Peter McVerry says Louth County Council are an example to lead.
Fr Peter McVerry, the anti-homelessness campaigner, has praised Louth County Council's efforts to to acquire and provide social housing for those who need it.
The founder of the Peter McVerry Trust says that the local authority is leading the way in making vacant properties available for social housing.
“I would urge the Government to tell the other local authorities to follow Louth County Council’s example," he told the Irish Examiner. "We have the solution to homelessness — we just have to use it."
McVerry told the newspaper that Louth County Council had made 81 compulsory purchase orders on vacant properties in recent years, with just two cases successfully challenged in courts by owners of properties.

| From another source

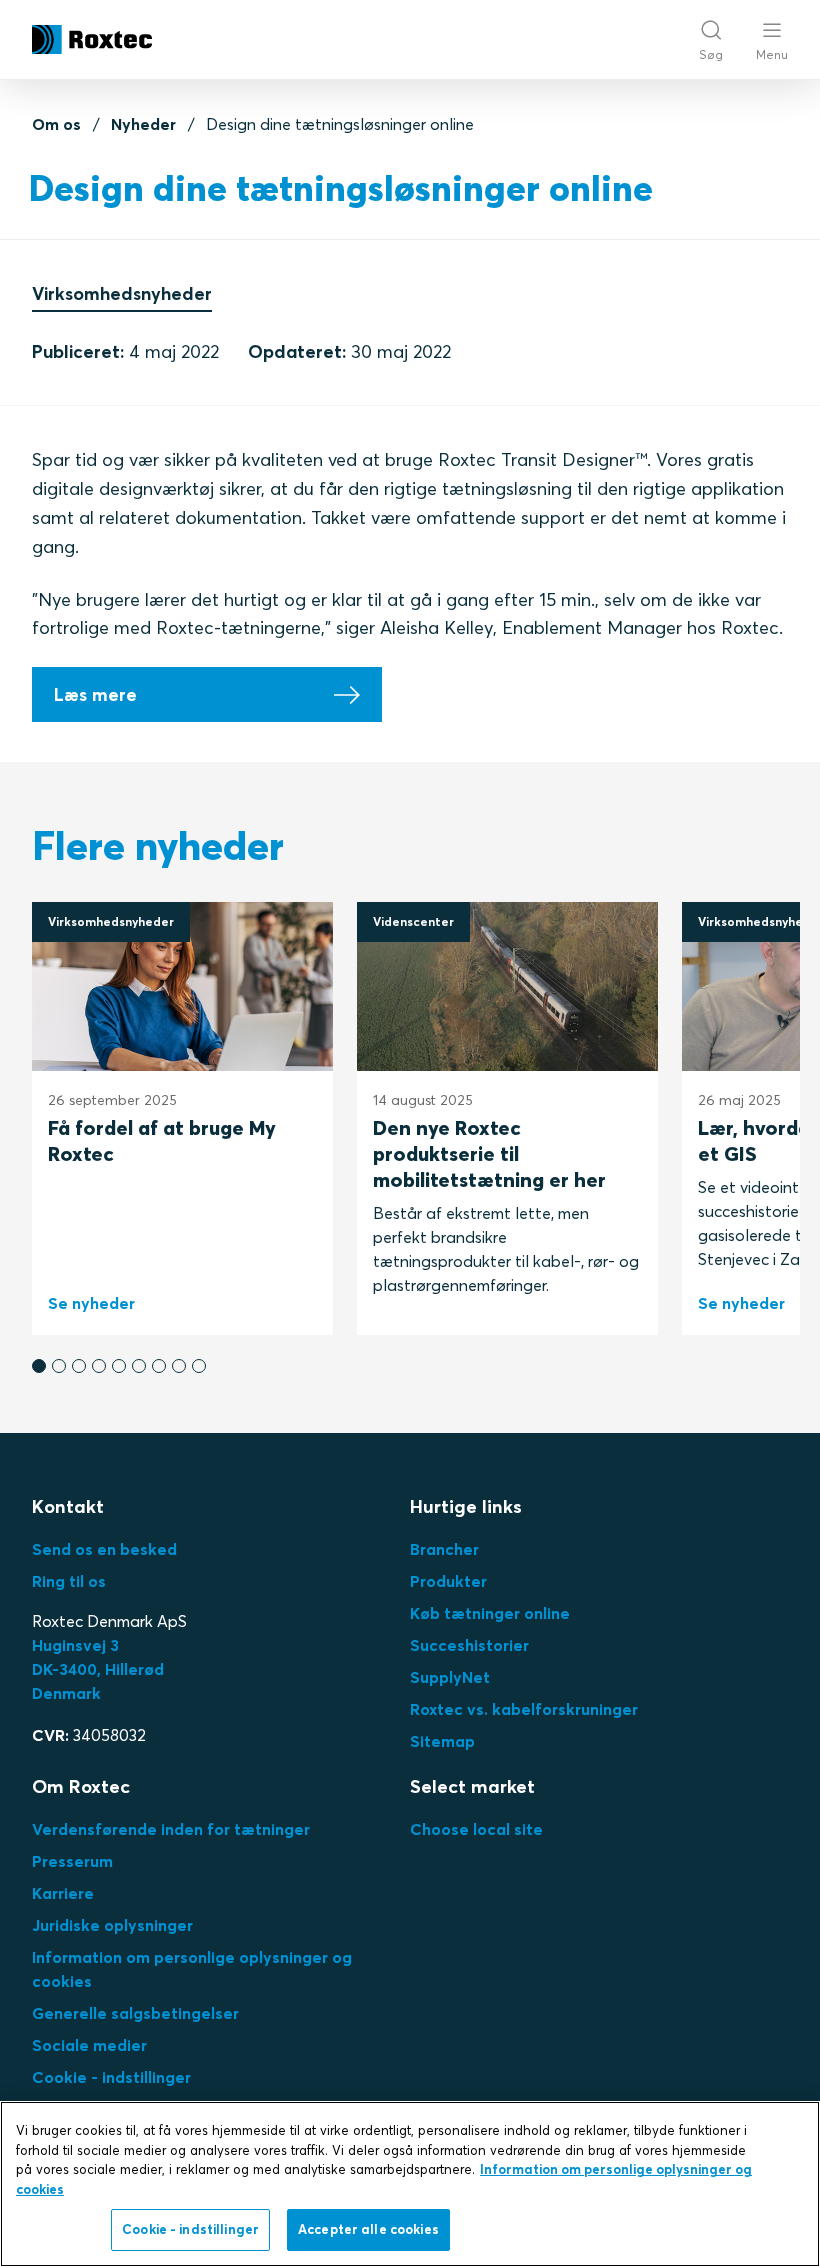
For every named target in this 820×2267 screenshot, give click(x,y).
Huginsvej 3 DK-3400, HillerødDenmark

As of the end of January, the social housing waiting list in Louth stood at 4,479. In recent years, the local authority have launched an initiative to start applying its powers under the 1966 Housing Act to place a compulsory purchase order (CPO) on vacant or disused properties.
They see this as an efficient and credible way to take vacant properties and make them available for people who need somewhere to live across the county. The council say this method is a cheaper and quicker alternative that attempting to build new units.
According to the Department of Housing, the average cost of bringing vacant properties up to standard is between €60,000 and €70,000 while it costs €190,000 to build a new three-bedroom house, according to the Department of Housing.
It is understood that a number of local authorities around the county have looked closely at the Louth council's approach with a view to evaluating the county's approach and following it's lead.